Il s’agit aussi de renforcer la cadre législatif propre au harcèlement moral et sexuel à l’égard des femmes dans l’espace public et sur le lieu du travail, ainsi que de garantir le droit à la vie privée et soulever les défis relatifs à la protection des données à caractère personnel à la lumière de l’évolution technologique, en plus de prêter attention au domaine de l’éducation numérique et sensibiliser de ses dangers sur la vie de l’individu et de la famille. Au niveau de la justice spatiale, le rapport de synthèse préliminaire a mis l’accent sur la nécessité de renforcer le rôle de la famille en tant que partenaire dans l’opération éducative, notamment dans le soutien de la scolarisation des filles rurales et la garantie de la qualité des enseignements, en plus de la réalisation de l’obligation scolaire. Selon le texte, les débats relatifs à l’autonomisation et au leadership et leur relation avec l’enjeu de développement ont été marqués par la proposition de recommandations générales et autres liées à l’autonomisation politique, économique et au leadership, ajoutant que les différentes interventions dans de domaines ont souligné que le développement ne se limite pas à la croissance économique et à la jouissance matérielle, mais c’est plutôt un acte humain significatif visant à élargir les choix de la personne, et que le droit au développement regroupe les droits civiques, politiques, sociaux, culturels et environnementaux.

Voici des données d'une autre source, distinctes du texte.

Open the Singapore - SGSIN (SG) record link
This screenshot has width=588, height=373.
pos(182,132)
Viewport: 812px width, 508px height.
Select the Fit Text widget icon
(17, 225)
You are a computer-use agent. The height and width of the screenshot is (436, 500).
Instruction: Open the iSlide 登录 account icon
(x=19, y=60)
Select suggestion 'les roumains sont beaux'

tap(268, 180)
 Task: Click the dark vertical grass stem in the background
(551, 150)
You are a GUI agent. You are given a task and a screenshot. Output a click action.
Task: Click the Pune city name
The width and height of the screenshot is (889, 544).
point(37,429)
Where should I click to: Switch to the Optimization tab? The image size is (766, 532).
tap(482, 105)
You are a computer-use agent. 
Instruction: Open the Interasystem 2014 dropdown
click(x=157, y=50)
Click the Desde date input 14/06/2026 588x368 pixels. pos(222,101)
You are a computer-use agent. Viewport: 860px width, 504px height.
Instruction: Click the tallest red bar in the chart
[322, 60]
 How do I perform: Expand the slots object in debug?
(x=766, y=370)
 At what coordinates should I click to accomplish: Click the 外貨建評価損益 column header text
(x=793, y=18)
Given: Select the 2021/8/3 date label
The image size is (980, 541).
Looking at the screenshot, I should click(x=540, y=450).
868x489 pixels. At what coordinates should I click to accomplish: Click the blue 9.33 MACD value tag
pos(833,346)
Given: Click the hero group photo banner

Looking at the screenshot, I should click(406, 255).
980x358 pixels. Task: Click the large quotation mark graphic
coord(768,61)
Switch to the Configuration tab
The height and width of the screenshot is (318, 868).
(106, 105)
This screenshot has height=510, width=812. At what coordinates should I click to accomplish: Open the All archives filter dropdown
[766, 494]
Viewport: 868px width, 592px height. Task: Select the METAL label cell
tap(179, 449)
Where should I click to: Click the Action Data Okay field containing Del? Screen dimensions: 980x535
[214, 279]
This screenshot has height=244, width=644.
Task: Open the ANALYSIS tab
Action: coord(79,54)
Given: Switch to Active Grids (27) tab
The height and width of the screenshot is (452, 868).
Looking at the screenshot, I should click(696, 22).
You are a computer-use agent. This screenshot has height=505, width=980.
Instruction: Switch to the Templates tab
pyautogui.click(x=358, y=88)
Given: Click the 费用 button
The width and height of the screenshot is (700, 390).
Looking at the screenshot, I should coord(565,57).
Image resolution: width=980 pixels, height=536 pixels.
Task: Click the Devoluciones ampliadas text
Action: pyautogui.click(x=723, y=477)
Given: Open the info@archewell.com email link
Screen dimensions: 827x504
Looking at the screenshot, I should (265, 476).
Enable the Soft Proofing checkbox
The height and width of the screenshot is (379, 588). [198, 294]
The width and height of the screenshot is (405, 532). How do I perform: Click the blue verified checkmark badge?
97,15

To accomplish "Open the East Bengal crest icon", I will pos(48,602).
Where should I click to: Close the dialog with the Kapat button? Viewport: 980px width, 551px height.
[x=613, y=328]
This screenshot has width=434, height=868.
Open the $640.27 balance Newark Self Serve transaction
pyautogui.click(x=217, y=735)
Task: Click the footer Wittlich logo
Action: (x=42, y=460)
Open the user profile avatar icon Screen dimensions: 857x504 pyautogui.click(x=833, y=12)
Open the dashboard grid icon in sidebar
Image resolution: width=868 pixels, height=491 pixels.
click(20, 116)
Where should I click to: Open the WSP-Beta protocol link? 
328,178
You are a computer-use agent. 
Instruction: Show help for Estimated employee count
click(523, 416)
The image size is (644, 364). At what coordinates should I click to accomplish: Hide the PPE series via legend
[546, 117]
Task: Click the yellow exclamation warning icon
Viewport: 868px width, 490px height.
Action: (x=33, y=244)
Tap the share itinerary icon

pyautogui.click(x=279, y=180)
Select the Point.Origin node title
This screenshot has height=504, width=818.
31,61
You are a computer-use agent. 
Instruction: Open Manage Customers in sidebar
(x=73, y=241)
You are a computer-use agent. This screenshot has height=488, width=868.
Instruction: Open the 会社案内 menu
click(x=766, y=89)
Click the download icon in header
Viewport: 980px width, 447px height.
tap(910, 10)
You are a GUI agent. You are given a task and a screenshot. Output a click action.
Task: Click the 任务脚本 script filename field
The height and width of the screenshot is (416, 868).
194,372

Dans le domaine de la protection sociale et sociétale, et des mécanismes de mise en œuvre, le rapport a aussi appelé à adopter et activer les politiques publiques qui concernent la protection sociale de la famille et de ses composantes, la reconnaissance des enfants conçus en dehors du cadre du mariage, dans l’intérêt supérieur de l’enfant, prendre en compte le problème de partage des biens après le mariage, tout en mettant l’accent sur l’impératif de réformer la Moudouwana, en vue de protéger la famille et assurer sa cohésion, en plus d’incriminer le mariage des mineures.
Ces recommandations, selon les principales priorités, ont mis l’accent sur la nécessité pour le gouvernement de s’engager à un programme clair et réalisable, doté d’un budget conséquent, pour faire de la famille un noyau de stabilité, et la femme un élément actif dans la société, et de s’intéresser à la dimension culturelle, en plus d’activer la protection sociale selon une perspective d’égalité, ainsi que d’accorder une attention particulière à l’autonomisation de la femme au niveau économique, financier et de développement. Intervenant à cette occasion, la ministre de la Solidarité, de l’insertion sociale et de la famille, Mme Aawatif Hayar a souligné que ce rapport de synthèse préliminaire relatif au 1er colloque national sur «la femme, la famille et le pari du développement» restera ouvert pendant quelques semaines afin d’y inclure d’autres recommandations, en vue d’élaborer, par la suite, le rapport de synthèse final.